Please set down the data word for word; images do not go in the copy.

### Stored records
'''

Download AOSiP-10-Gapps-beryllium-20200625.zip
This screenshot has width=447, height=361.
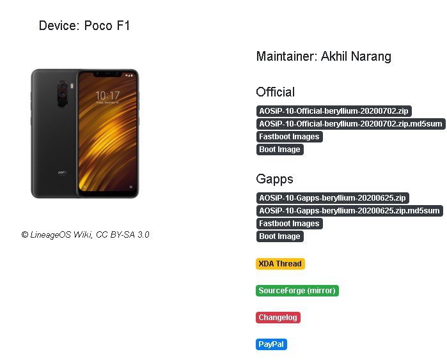pyautogui.click(x=333, y=198)
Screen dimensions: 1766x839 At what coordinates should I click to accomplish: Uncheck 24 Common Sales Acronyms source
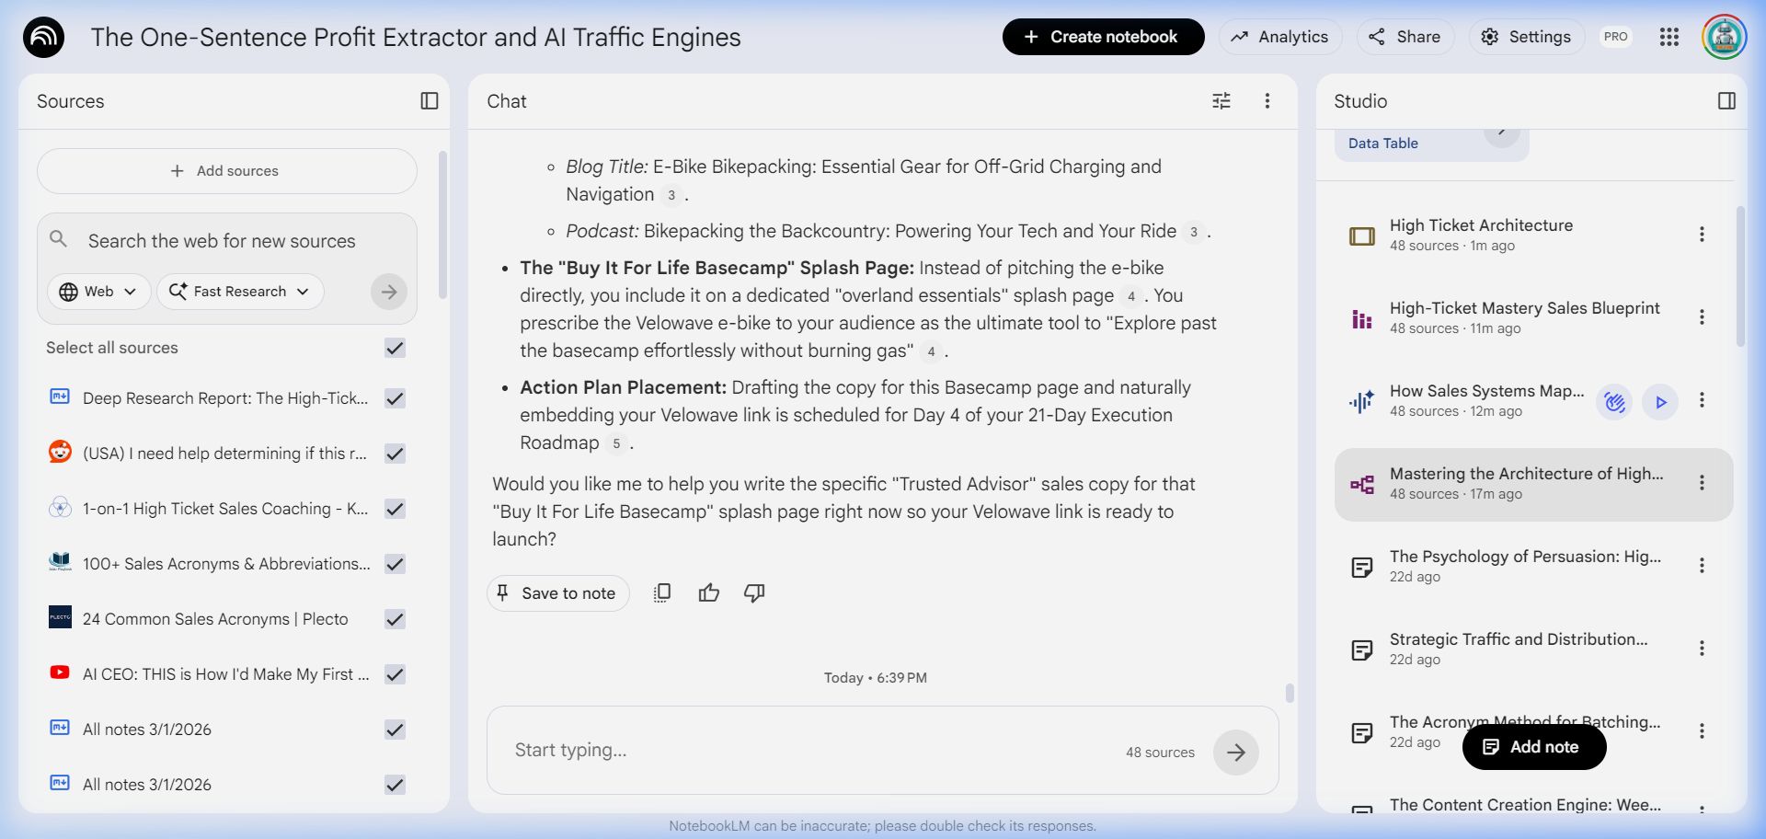[x=395, y=619]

'''

### RESPONSE BOX
Download AOSiP-10-Gapps-beryllium-20200625.zip
This screenshot has width=447, height=361.
pyautogui.click(x=333, y=198)
Screen dimensions: 1766x839 At what coordinates should I click to accomplish: Uncheck 24 Common Sales Acronyms source
[x=395, y=619]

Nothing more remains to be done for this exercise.